Founder of the organization, Lon Taylor, found a need for funding the continuation of a Nogales food bank. Ethel Luzario, an original member of the entrepreneurial community, joined the organization and expanded it to promote satellite food-banks. In February 2008, medical reclamation was added to the composition of the non-profit. This was initiated by a movement created by Lon and Ethel after their visit to the Philippines. With the opening of a Tucson warehouse, a working partnership now exists between the Southwest Medical Aid in Tucson, Arizona and the 3000 Club. This resulted in the redistribution of 2 million dollars in supplies in the summer of 2008. In 2010, partnering with local churches and other non-profits, Market on the Move was created. As of October 2014, the 3000 Club became unaffiliated with the Nogales food bank, in support of the Nogales Community Food Bank.

Market On the Move (MOM) 

Market on the Move is the flagship enterprise of the 3000 Club. It consists of satellite sites throughout Arizona, including Tucson, Phoenix, Flagstaff, Prescott, Casa Grande, and Surprise. The venue will vary but usually exists in parking lots of churches, banks, schools, parks, and other well-trafficked areas. The premise of MOM is to distribute unused produce to those in need and to stop the produce from being dumped in a landfill, specifically the Rio Rico landfill. This includes up to 60 lbs of food for a donation of $10, on a suggestion "donate what you can" basis. MOM encourages the participants to share this produce with friends, neighbors, family members and local organizations. This produce sharing also goes towards environmental concerns in that produce waste is one of the main causes of methane gas being released into the atmosphere. These pick-up sites are open Saturdays and Wednesdays during the majority of the year. Signage guides visitors to the specific temporary set-up location. The rotating sites create a farmers market style. The market provides primarily vegetables, although fruits, citrus (seasonally) and melons are occasionally available.

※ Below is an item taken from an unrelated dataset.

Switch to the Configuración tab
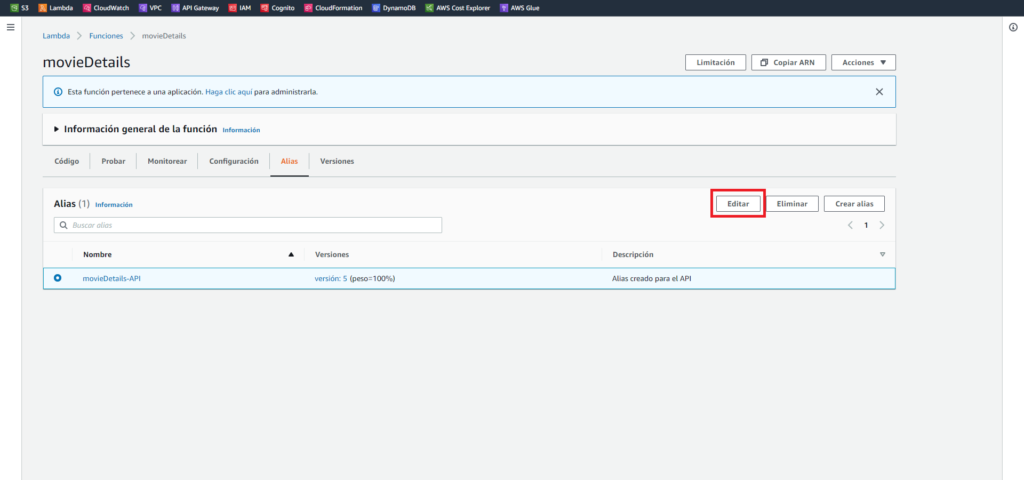This screenshot has width=1024, height=480. click(x=234, y=161)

MOMers shop for a cause and MOMer's Corner 
This permanent thrift store continues the mission of the 3000 Club in its commitment to reclaiming goods and providing easy access to those in need.  Items available and accepted as donations are: clothing, footwear, household appliances, electronics and computers/laptops/printers/monitors/anything that plugs into an electrical socket, tools, both electric and manual. The store is open 6 days a week, Monday-Friday: 9am-4pm, and Saturday during Market On the Move. They are located in Tucson, Arizona.

Disaster Relief 
The 3000 club accepts donations of any items such as clothing, household cleaning and utility items, dry and canned foods, and toiletries. These items go towards the aid of victims of any disasters, natural or otherwise, and to better prepare and collaborate with relief efforts.

The Salvation Army and Team Up for Tucson also offer donation opportunities locally.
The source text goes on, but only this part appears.